Zucchini and Parsnip Pasta with Roasted Bell Pepper Sauce and Scallops
This winning recipe was submitted by Andrea, a resident from Avalon Playa Vista!
YIELDS: 2 servings COOK TIME: 20 minutes
2 zucchini – spiralized to be noodles (or using a mandolin)
2 parsnips – spiralized to be noodles (or using a mandolin)
Kosher salt and black pepper to taste
1 tbsp olive oil
2 red bell peppers – diced
1 yellow onion – diced
1 garlic clove
4 to 6 bay scallops
- Spiralize the zucchini and parsnips with a spiralizer, or make it into ribbons using a mandolin. Set aside.
- In a pan, sauté the diced bell peppers, onion, and garlic in olive oil until fragrant. About 5-7 minutes.
- Add the sautéed vegetables into a blender. Pulse/blend until you reach desired consistency. (I like it a little chunky). Set aside.
- In the same pan, lightly sauté the zucchini and parsnips in a little bit of olive oil. About 3 minutes. Set aside.
- Heat olive oil in a pan over medium-high heat. When a few drops of water evaporate on contact, the pan is ready.

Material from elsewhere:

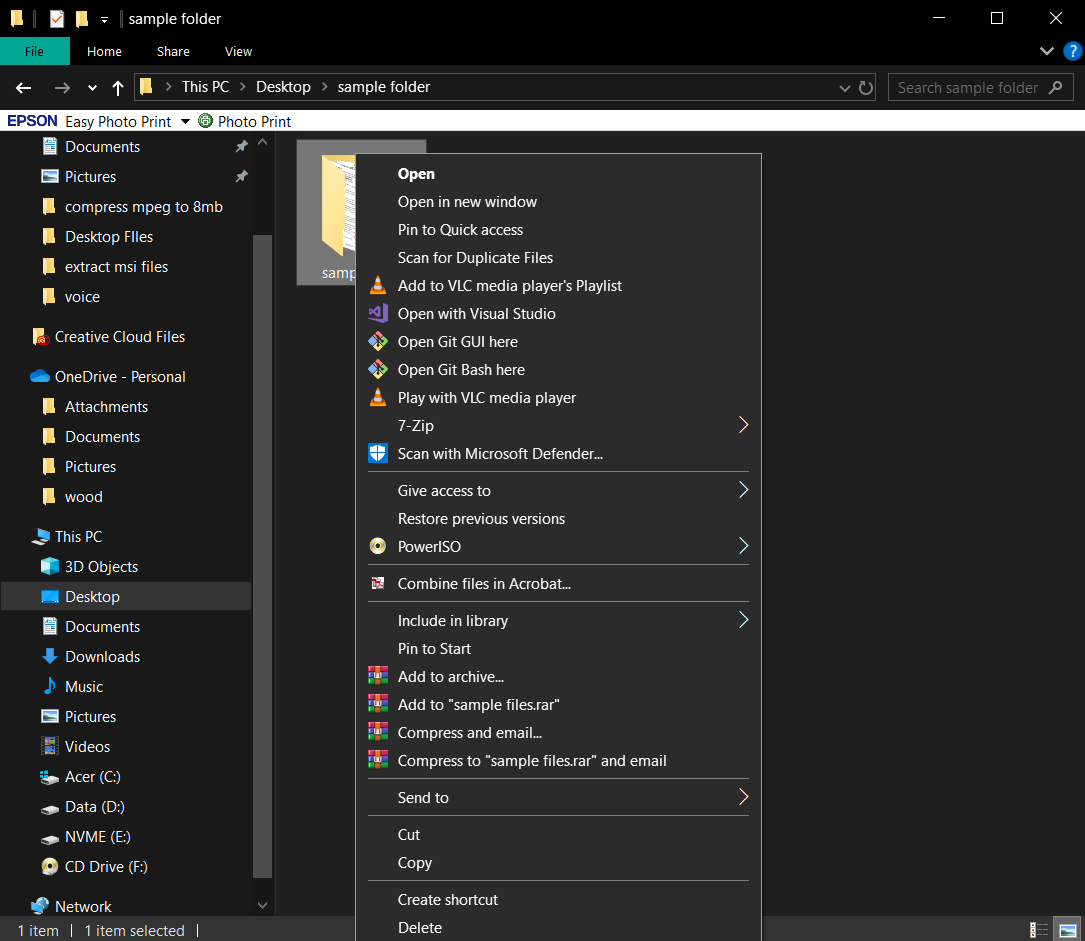Viewport: 1085px width, 941px height.
Task: Navigate up to Desktop with the up arrow
Action: pyautogui.click(x=117, y=87)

- Add the scallops to the pan spaced about an inch apart in a clockwise fashion. Cook without moving the scallops for 2 minutes. Flip them over and repeat, another 2-3 minutes. When the edges of the scallops are seared golden brown, and look opaque, they will be cooked all the way through.
- As you wait for the second side of the scallops to cook, toss the sauteed vegetables, parsnips and zucchini together in the first pan to heat them up. Place on plates.
- Once the scallops are done cooking, place atop the zucchini/parsnip pasta. Add salt and pepper to taste.